Just how has it come about that those elected to represent the interests of those who elect them have built an ‘industry’ of self-preservation and advancement; and those who are supposed to inform the people of the truth have managed to do likewise, encompassing each constructing a two-way reliant ‘industry’? More importantly, how is it that the people have allowed each to continue?

The simple answer to the aforementioned question posed at the end of the preceding paragraph must be that the people are unaware of the power they possess, which is where the ideas of The Harrogate Agenda (THA) enter the equation – not that those now ‘running’ said idea seem to have considered this aspect.

As I have replied to Tony Day in the comments section of this article, after 1st October there will be developments – that I promise.

 

 

 

 

PPI: aka Perpetual Political Idiocy

As a subject, Perpetual Political Idiocy is becoming as annoying as that of Payment Protection Insurance. Unfortunately whilst we can, to a certain extent, ignore the latter the former is becoming more and more of a problem.

On 27th June following the result of the referendum,  David Cameron, speaking in the House of Commons, said:

  …. But it is right that when we consider questions of this magnitude, we don’t just leave it to politicians but rather listen directly to the people. And that is why Members from across this House voted for a referendum by a margin of almost 6 to 1…..

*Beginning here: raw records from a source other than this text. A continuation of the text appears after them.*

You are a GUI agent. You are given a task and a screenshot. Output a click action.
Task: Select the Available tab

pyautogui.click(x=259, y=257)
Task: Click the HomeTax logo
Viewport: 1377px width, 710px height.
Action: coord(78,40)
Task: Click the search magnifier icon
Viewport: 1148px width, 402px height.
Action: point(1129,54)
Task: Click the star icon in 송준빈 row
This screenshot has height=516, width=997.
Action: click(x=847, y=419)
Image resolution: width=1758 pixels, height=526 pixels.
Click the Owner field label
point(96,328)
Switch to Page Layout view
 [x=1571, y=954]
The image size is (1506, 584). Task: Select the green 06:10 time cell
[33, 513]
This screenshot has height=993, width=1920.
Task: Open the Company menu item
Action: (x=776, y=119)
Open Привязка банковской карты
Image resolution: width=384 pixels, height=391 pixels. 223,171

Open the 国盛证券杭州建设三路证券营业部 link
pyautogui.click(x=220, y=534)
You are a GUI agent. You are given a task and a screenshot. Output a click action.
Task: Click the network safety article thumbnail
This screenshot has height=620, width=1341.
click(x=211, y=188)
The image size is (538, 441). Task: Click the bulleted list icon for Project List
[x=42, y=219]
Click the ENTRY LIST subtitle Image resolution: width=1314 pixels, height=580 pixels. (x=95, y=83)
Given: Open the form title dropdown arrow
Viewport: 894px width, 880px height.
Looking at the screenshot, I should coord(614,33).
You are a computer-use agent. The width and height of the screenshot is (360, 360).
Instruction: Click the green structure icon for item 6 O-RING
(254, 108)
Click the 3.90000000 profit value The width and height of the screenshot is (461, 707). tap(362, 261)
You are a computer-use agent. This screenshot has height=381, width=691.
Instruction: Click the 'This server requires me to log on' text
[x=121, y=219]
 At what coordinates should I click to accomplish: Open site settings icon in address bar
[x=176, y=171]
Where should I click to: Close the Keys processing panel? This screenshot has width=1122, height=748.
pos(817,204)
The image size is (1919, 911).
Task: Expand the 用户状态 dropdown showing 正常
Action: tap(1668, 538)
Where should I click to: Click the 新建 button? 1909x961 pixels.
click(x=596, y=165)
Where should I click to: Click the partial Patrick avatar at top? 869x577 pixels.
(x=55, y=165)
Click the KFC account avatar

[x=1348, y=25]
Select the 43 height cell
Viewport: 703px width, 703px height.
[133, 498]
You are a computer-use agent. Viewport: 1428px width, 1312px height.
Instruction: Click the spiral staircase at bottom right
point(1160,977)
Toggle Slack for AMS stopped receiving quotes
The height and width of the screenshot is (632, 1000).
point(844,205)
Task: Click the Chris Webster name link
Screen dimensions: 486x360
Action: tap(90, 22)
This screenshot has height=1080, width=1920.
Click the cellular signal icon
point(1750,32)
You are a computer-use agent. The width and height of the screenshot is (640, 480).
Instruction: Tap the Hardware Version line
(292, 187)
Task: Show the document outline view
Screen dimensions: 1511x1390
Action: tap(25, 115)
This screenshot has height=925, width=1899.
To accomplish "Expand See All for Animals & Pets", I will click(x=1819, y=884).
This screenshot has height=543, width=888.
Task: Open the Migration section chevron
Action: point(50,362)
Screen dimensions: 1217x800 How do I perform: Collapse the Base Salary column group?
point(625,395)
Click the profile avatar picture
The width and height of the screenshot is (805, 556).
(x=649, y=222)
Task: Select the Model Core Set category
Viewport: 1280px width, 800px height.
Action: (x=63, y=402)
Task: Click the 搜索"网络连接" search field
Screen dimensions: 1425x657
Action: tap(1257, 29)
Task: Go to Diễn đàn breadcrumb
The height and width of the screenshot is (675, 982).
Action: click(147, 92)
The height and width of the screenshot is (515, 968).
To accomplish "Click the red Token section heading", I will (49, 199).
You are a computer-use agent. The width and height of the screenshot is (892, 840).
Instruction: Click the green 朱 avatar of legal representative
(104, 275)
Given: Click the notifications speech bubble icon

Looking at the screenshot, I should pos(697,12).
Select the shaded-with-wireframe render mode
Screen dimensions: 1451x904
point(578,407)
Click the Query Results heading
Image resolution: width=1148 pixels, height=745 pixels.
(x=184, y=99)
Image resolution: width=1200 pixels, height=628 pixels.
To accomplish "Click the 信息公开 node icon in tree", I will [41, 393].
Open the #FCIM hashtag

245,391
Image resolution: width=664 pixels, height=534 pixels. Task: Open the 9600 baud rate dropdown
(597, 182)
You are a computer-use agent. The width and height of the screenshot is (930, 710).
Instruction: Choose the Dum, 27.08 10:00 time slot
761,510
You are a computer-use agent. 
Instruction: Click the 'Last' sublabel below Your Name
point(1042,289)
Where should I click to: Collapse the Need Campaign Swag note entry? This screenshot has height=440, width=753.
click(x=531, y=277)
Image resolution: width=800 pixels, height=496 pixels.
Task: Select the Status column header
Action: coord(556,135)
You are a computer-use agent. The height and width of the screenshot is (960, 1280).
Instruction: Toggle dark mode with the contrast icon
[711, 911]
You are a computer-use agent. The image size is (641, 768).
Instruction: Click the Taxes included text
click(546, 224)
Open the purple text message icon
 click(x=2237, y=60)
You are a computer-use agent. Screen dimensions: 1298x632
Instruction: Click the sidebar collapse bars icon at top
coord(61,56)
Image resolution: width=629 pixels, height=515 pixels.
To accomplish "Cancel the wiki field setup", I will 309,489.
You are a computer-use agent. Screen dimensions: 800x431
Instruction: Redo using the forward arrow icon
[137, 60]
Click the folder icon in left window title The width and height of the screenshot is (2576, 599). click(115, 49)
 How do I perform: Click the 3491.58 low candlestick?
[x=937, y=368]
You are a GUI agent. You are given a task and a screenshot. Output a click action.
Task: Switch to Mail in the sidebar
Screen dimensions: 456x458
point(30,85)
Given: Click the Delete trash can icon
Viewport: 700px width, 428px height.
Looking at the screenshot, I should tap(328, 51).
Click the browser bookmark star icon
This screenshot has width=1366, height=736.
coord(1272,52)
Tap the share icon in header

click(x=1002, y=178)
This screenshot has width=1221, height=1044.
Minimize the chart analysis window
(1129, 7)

If the people have the right to decide ‘questions of magnitude’ then should they not also have the right to decide questions of lesser magnitude – after all, as with the referendum, do not said questions of lesser magnitude also affect their lives and that of their country? The question of magnitude is neither here nor there, is it, where their lives and the future of their country is concerned?

Only yesterday we had an ‘opinion piece‘ by William Hague in the Telegraph in which he wrote: …….It seems unlikely that Theresa May has any legal need to ask parliament to approve the invoking of Article 50, which is a matter of royal prerogative to be exercised by ministers. Yet she does have a political need to do so, so that parliament will have made a decision to ratify the referendum outcome, and to forestall debates, plots, motions and laws proposed and promoted by others……. No – and leaving to one side the ‘legalities’ – Theresa May does not have a political need to consult Parliament to ratify the referendum outcome – did not Parliament cede its right to decide this issue by granting a referendum?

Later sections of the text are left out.